From Noether's theorem we know that the current is conserved:

$$j^{\mu}=\frac{\partial\mathcal{L}}{\partial(\partial_{\mu}\phi)}\delta\phi-F^{\mu}.$$

Here the author uses this equation and "translations" to derive the Energy-Momentum tensor.
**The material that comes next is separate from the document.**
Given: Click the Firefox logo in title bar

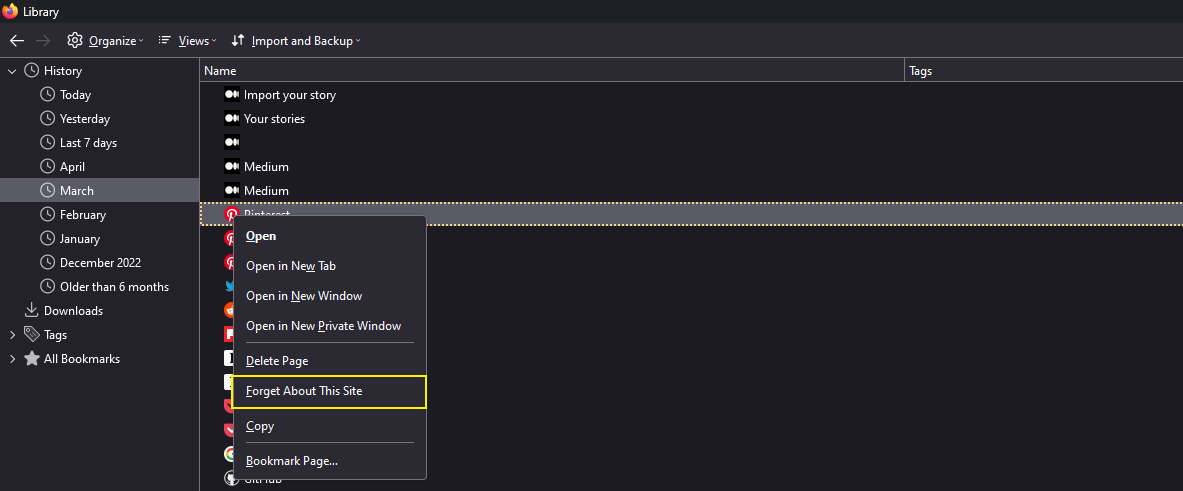Looking at the screenshot, I should coord(11,11).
But I cannot follow the intermediate steps of computation.

Suppose this:

$$x^\nu \to x^\nu-\epsilon^\nu; \phi(x) \to \phi(x)+\epsilon^\nu\partial_{\nu}\phi(x).$$

The Lagrangian also transform as

$$\mathcal{L}(x) \to \mathcal{L}(x)+\epsilon^\nu\partial_{\nu}\mathcal{L}(x).$$

If we apply the above equation for the current we can write:

$$j^{\mu}=\frac{\partial\mathcal{L}}{\partial(\partial_{\mu}\phi)} \epsilon^\nu\partial_{\nu}\phi(x) -F^{\mu}.$$

The text here jumps to four conserved currents given below:

$$(j^{\mu})_{\nu}=\frac{\partial\mathcal{L}}{\partial(\partial_{\mu}\phi)} \partial_{\nu}\phi(x) -\delta^\mu_{\nu}\mathcal{L}=T^\mu_{\nu}.$$

The question is indeed about the intermediate steps or lines to obtain the final result, in particular, how $F^{\mu}$ gives $\delta^\mu_{\nu}\mathcal{L}$ in the last line when we get the currents for all $\nu$? And where goes $\epsilon^\nu$?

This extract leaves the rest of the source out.